多分、最初からその手筈だったんだろうね。瞬の居場所を知ったら、居ても立ってもいられなかった。
今日の昼の便で帰るから、その前に瞬に会っておきたかったんだ」
彼女の言葉に瞬は歩みを止める。
「昼だって!」
そして、あまりの急な話に驚く。
「噂のモデルがいつまでも日本に居ちゃいけない」
ジュネは寂しそうに笑う。 そんな彼女を見て、瞬の心は痛んだ。
以前、紫龍と氷河に指摘された独占欲が、ゆっくりと自分の中に広がる。
「ジュネさん、今でも僕の事好き?」
彼は思い切って尋ねてみる。振られるかどうかの瀬戸際。
ジュネは驚いたように瞬の顔を見た。 二人の間を沈黙が流れる。
瞬は早く答えて欲しいと思ったが、ジュネは答える代わりに彼の頬を平手で叩いた。
殴らなかっただけ、彼女の中には理性が残っていたのかもしれない。
「ジュネさん……」
「瞬のバカ!何で今更そんな事を言うの!」
彼女の目から涙が溢れ出る。 瞬は小さくゴメンと謝った。
やはり全て遅かったのか。
だが、彼女はその後、瞬に抱きついたのである。
「あたしは……瞬があたしの事を何とも思っていない時から、ずっと好きだった。 あの時だって仮面を外したのは、あたしの精一杯の告白だった。
けど瞬はダイダロス先生の仇を討つって、聖域へ行く事を選んだ。
それでもあたしは瞬を諦める事も嫌いにもなれなかった」
瞬は抱きついているジュネの背に両手を回す。 ジュネは一瞬、驚いたようだが逃げようとはしない。

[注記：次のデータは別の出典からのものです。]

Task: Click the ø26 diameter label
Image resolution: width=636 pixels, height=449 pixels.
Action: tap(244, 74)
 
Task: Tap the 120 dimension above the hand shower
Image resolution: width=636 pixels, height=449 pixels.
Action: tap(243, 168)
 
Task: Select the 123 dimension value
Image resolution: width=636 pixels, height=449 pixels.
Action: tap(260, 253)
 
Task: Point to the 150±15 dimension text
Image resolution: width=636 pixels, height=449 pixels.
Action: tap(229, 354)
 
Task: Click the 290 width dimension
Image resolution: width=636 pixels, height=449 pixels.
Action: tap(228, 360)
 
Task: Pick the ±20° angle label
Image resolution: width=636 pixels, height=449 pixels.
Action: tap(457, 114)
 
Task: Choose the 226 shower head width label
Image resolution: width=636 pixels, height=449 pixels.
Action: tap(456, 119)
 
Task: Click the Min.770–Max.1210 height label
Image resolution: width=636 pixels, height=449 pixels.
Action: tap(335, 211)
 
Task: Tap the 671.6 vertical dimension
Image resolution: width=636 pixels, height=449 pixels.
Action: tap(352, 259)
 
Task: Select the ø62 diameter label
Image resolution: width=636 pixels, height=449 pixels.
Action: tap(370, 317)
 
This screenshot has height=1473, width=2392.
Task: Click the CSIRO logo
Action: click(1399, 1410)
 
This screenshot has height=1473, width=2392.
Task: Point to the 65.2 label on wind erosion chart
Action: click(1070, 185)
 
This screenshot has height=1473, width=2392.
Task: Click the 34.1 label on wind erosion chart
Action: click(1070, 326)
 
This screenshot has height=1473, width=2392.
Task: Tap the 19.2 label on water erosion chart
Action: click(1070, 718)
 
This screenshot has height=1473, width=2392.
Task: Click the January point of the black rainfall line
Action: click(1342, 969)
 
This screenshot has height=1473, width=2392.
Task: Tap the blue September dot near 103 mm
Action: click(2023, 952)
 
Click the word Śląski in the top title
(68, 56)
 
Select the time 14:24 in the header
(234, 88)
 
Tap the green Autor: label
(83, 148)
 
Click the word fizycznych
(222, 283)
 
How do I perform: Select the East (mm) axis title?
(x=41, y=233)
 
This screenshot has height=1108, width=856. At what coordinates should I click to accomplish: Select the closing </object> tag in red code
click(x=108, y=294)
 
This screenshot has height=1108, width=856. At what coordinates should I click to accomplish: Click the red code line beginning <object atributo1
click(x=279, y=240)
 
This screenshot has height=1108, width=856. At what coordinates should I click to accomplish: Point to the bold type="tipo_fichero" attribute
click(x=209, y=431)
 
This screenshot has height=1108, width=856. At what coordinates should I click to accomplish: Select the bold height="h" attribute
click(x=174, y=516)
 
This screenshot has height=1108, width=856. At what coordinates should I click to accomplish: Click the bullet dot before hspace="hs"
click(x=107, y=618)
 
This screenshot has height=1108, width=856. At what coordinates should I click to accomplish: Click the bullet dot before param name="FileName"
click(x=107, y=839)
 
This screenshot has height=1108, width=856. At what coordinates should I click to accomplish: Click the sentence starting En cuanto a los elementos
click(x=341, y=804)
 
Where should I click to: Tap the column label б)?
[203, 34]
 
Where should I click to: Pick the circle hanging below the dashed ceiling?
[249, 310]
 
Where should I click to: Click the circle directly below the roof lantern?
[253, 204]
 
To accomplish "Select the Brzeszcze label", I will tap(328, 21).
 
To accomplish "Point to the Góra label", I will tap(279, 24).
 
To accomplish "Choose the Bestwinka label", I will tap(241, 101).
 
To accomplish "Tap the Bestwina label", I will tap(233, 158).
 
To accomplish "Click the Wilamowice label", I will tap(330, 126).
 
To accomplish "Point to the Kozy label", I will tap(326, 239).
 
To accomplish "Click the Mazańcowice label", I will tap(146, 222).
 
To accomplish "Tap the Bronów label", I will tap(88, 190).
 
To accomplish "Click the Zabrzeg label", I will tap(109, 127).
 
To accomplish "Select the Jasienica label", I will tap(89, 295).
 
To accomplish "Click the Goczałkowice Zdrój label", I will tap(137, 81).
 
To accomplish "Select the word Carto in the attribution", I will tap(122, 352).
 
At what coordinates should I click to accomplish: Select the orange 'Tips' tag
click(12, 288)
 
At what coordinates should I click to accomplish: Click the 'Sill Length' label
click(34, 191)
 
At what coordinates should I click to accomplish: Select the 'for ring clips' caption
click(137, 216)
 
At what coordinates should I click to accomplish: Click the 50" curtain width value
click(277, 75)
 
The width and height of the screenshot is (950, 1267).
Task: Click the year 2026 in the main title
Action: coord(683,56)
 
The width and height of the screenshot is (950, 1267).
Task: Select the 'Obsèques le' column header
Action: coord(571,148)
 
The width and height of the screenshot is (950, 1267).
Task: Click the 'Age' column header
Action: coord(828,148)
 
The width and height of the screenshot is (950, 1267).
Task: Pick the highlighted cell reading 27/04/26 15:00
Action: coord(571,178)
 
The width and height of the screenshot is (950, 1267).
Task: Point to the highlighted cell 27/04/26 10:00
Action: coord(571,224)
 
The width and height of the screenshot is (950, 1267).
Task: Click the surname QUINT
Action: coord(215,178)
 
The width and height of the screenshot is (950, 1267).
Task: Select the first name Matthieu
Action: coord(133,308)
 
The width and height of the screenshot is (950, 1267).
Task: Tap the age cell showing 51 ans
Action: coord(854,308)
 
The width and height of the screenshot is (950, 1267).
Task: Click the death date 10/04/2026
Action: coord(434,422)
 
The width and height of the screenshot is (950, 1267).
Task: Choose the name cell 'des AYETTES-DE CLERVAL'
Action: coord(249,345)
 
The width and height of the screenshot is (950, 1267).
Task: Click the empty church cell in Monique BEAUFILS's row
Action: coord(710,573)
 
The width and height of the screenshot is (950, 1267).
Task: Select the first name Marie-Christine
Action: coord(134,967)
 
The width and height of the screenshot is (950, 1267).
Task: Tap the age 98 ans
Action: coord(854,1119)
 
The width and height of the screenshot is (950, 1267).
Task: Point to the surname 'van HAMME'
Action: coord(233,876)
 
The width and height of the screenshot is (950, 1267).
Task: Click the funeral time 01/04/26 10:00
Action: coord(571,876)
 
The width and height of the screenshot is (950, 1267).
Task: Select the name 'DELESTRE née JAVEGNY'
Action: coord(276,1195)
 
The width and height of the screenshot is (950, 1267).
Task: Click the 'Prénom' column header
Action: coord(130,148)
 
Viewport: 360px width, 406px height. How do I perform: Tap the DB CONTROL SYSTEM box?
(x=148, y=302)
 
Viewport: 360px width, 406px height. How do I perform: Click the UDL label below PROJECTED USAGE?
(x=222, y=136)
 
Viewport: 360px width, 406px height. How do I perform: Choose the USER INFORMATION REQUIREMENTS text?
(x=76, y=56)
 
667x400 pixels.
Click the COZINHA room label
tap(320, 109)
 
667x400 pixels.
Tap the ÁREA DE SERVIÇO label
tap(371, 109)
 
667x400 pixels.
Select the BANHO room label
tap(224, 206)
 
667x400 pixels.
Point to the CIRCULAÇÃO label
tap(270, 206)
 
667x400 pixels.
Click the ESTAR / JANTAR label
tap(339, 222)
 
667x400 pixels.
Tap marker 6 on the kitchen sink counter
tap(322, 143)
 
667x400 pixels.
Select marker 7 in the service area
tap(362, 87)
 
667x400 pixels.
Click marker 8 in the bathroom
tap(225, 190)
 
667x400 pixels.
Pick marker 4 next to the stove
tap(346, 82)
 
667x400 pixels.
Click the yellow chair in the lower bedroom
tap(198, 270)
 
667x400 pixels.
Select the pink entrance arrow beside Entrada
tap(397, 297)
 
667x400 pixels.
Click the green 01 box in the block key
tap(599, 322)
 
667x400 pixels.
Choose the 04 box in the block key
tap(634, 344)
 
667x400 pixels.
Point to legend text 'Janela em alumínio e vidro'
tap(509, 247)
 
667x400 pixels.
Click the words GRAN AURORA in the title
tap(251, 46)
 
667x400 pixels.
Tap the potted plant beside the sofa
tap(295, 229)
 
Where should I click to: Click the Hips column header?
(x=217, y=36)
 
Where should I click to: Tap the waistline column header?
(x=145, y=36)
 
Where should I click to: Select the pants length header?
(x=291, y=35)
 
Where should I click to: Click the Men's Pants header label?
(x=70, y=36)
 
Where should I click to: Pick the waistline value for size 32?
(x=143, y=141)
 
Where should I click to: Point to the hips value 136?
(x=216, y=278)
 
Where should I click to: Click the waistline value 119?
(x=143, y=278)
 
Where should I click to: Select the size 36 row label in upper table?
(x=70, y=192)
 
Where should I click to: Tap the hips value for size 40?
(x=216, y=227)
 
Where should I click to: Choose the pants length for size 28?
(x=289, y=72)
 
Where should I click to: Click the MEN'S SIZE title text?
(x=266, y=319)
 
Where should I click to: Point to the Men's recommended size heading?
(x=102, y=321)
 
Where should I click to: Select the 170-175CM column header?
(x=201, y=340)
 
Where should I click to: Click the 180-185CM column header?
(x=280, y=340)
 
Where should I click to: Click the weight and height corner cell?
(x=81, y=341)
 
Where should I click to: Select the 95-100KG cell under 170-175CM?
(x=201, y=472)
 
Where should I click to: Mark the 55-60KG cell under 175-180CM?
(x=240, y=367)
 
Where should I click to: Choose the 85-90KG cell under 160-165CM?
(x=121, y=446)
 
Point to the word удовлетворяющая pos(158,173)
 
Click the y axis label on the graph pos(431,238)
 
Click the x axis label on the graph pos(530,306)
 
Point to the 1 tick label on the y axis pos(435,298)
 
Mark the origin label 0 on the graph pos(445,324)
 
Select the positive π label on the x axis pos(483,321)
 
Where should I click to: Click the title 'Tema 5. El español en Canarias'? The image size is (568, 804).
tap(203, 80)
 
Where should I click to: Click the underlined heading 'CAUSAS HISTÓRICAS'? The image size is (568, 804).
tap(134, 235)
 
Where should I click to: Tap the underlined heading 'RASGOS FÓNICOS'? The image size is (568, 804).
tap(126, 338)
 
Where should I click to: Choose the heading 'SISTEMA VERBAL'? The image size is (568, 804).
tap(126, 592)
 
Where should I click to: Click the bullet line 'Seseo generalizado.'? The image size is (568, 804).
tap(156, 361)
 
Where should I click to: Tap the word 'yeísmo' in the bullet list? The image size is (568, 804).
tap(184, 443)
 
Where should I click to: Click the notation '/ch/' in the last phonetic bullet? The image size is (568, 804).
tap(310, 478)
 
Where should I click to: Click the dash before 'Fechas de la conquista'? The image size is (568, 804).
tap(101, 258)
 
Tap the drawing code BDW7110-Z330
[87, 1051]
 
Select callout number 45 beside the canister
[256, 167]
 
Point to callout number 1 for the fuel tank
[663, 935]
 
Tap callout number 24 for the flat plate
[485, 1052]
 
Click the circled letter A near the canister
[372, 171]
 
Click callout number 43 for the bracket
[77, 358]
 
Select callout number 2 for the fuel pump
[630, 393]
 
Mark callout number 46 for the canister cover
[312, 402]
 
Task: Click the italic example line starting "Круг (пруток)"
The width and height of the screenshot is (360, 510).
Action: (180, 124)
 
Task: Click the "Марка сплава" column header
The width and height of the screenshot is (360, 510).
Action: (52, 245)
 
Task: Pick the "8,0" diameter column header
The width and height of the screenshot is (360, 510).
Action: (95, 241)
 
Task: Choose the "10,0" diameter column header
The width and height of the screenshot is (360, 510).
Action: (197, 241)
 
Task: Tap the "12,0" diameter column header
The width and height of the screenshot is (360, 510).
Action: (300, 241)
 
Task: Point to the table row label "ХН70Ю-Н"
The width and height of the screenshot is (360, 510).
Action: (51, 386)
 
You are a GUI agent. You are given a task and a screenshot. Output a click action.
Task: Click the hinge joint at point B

「瞬が生きていてくれれば、それだけで良い。 それ以上は望まないって決めたのに!」
「ジュネさん……」
「今頃聞かないでよ! 期待しちゃうじゃない。
瞬が私の方を見てくれるんじゃないかって……」
ジュネはそう言って瞬から離れようとしたが、今度は瞬が彼女を離さない。
「……瞬?」
彼女は年下の少年の顔を見る。
「ジュネさん。僕ね、この一ヶ月すごく辛かった。
ジュネさんを知らない男に取られるんじゃないかって」
すると彼女はちょっと不満げに口を尖らせる。
「何で他の人に惹かれるなんて思うの。 その程度の覚悟で、仮面を自分から取ったりはしない」
それを聞いて瞬は笑う。
「だって僕の気持ちはジュネさんに伝わっていない」
そして耳元で囁く。
「ジュネさんの傍にいる男たちに、ずっと嫉妬していた。 こんな風に独り占めしたかった」
彼女の頬に唇を寄せる。 ジュネはさらに瞬をきつく抱きしめた。
「あたしの心はもう、ずっと前から瞬に独占されているよ……」
涙の跡を見せながら微笑む彼女。
その笑みは雑誌で見た写真の何倍も魅力的だった。
瞬は、もう自分の中の気持ちを押さえられない。